Looking at the development trend of future computing chips from the rise of large models such as ChatGPT

This article is reprinted from: "Looking at the development trend of future computing chips from the rise of large models such as ChatGPT"
https://aijishu.com/a/1060000000403993



The popularity of ChatGPT directly triggered the prosperity of large models, and also made NVIDIA GPUs in short supply.

From a development perspective, GPU is not the most efficient computing platform for large models.

Why don’t large models such as GPT exceed one trillion parameters? The core reason is that on the current GPU platform, performance and cost have reached a limit.

If you want to continue to support larger models with more than one trillion parameters, you need to increase the performance by orders of magnitude and reduce the cost per unit of computing power by orders of magnitude. This will inevitably require a new architecture of AI computing platform.

This article is an introduction and we look forward to more discussions in the industry.


1. Overview

Why do large models "invariably" stay at hundreds of billions of parameters and fail to break through trillions of parameters? The main reason is that under the current architecture system:

  • The performance growth (Scale up) of a single GPU is limited. If you want to increase performance, you can only increase the size of the computing cluster (Scale out);
  • In a computing cluster with tens of thousands of GPUs, the east-west traffic interaction increases exponentially, which is limited by the network bandwidth of the cluster and restricts the computing performance of the cluster nodes;
  • Constrained by Amdahl's law, the degree of parallelism cannot be expanded infinitely, and the method of increasing cluster size has also reached a bottleneck;
  • Moreover, with such a large cluster size, the cost becomes unaffordable.

In general, in order to break through the upper limit of computing power by an order of magnitude, we need to start from the following aspects:

  • First of all, performance improvement is not just a matter of a single chip, but a system project.
    Therefore, collaborative optimization of the entire system from chip software and hardware to complete machines and data centers is required.

  • Secondly, expand the cluster size, which is also known as Scale Out.
    If you want to scale out, you need to enhance the inline interaction of the cluster, which means higher bandwidth and a more efficient high-performance network. At the same time, the cost of a single computing node also needs to be reduced.

  • Finally, the most essential, Scale Up, increases the performance of a single node. This is the most essential way to increase computing power.

    Under the constraints of power consumption, process, cost and other factors, if you want to improve performance, you can only tap the potential from the aspects of software and hardware architecture and micro-architecture implementation.


2. Collaborative optimization of the whole system

Insert image description here


Computing power is not just a matter of microscopic chip performance, but a macroscopically complex and huge system engineering.

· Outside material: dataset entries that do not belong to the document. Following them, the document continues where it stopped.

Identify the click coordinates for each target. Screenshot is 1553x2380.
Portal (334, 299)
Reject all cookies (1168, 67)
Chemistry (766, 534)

In the entire system, from technology to software, from chips to data centers, the development of various fields in the entire computing power system has reached a relatively stable and mature stage.

The development of large AI models still requires a major improvement in computing power, which not only requires step-by-step continuous optimization in various fields, but also requires cross-domain collaborative optimization and innovation among various fields:

  • Semiconductor process and packaging: more advanced processes, 3D integration, and Chiplet packaging, etc.
  • Chip implementation (microarchitecture): realized through some innovative designs, such as storage and calculation integration, DSA architecture design, and various new types of storage.
  • System architecture: For example, open and streamlined RISC-v, heterogeneous computing is gradually moving towards hyper-heterogeneous computing, and the integration of software and hardware to control complex computing, etc.
  • System software, frameworks, and libraries: basic ones such as OS, hypervisor, containers, and various computing frameworks and libraries that require continuous optimization and open source.
  • Business application (algorithm): business scenario algorithm optimization, algorithm parallelism optimization, etc.; as well as system flexibility and programmability design; system control and management, system scalability, etc.
  • Hardware, including servers, switches, etc.: board integration of multiple functional chips, customized boards and servers, server power supply and heat dissipation optimization;
  • Data center infrastructure: such as green data center, liquid cooling, PUE optimization, etc.;
  • Data center operation and management: such as ultra-large-scale data center operation and management, cross-data center operation and management scheduling, etc.

3. Scale out: increase cluster size

Insert image description here

N nodes are connected in pairs through connections, and the total connection data is required N*(N-1)/2.
According to this formula, if the cluster has only one node, there will be no east-west internal traffic;
as the number of nodes in the cluster increases, the number of internal interactions will increase rapidly, and subsequently, the interactive traffic within the cluster will increase rapidly. increase.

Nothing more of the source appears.